Carrying two sumptuous Rivendells is far from the only oddball configuration the SuperClamp has proven adept at, either. I’ve also carried a bloated plus-sized bike alongside a diminutive kiddie ‘cross bike:

As well as a skinny road bike beside a juvenile mountain bike:

There was one (1) time I had to “slam” the saddle of the M-16 in order to put it next to my own Rivendell, but so far, even as someone with a shitload of different bikes in different sizes, that’s the only time I’ve had to futz with anything in order to get it to fit:

All of this is to say the SuperClamp has successfully handled every bicycle I’ve thrown at it–or, more accurately, on it. And that includes my wife’s WorkCycles:

Which we carried on the car exactly once, on the day we gave it away to someone who lives in New Jersey.
As far as mechanical issues, a small plastic piece has broken off, though I’m not even sure what it was for so I don’t think it matters in the slightest. (I suspect it was to prevent you from somehow pinching yourself in the hinge while folding it, in which case it was basically the heat shield of plastic bike rack pieces.) Also, speaking of the hinge, it allows you not only to move the bike out of the way to access the trunk:

But also to fold the rack in closer to the bumper when it’s empty.
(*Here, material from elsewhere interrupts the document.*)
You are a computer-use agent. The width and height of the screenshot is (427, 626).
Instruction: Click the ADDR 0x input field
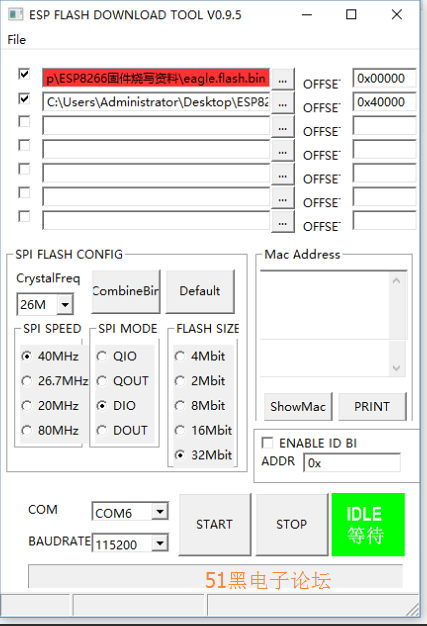point(352,463)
Recently I’ve noticed the hinge is a little tight, which is almost certainly a very simple matter of lubing it, and therefore probably not even worth mentioning, though look at that, I went ahead and mentioned it anyway.
So yes, the rack has been great, and the only thing I’d change would be I’d like it if it tucked in closer to the bumper when not in use–well, that and having more mellow bike paths so I wouldn’t feel compelled to drive to family bike rides in the first place. But that’s not going to change as long as people like me keep driving places, now is it?